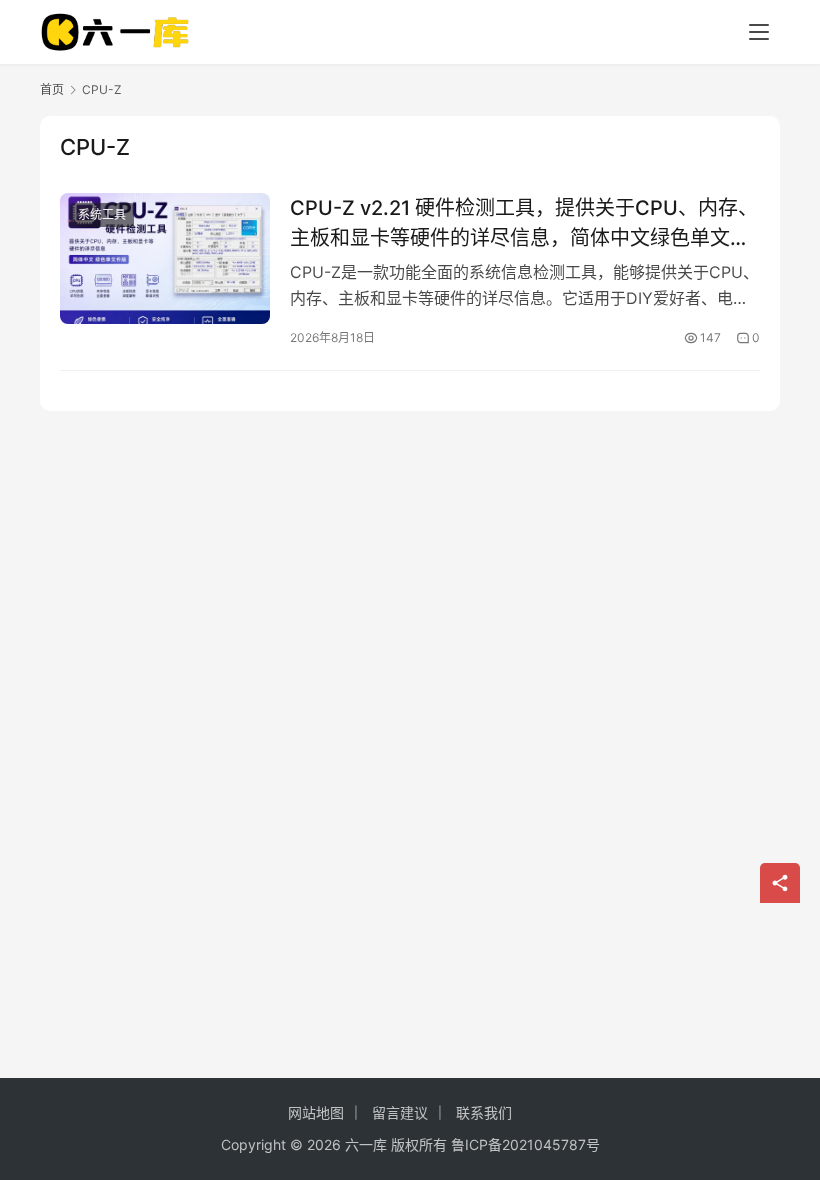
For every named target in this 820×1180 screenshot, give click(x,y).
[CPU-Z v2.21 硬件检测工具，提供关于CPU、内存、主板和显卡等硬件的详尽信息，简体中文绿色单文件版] (165, 258)
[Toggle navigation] (759, 32)
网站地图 (316, 1112)
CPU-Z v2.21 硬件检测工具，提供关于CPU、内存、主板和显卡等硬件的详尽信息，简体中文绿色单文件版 (524, 222)
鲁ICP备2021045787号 (525, 1144)
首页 (52, 89)
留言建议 (400, 1112)
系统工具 (102, 214)
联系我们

• **Assignment**: Above are the entries; write them out again exactly, omitting the pictures.

• **Task solution**:
For every named target in this 820×1180 screenshot, give click(x,y).
[CPU-Z v2.21 硬件检测工具，提供关于CPU、内存、主板和显卡等硬件的详尽信息，简体中文绿色单文件版] (165, 258)
[Toggle navigation] (759, 32)
网站地图 (316, 1112)
CPU-Z v2.21 硬件检测工具，提供关于CPU、内存、主板和显卡等硬件的详尽信息，简体中文绿色单文件版 (524, 222)
鲁ICP备2021045787号 (525, 1144)
首页 (52, 89)
留言建议 (400, 1112)
系统工具 (102, 214)
联系我们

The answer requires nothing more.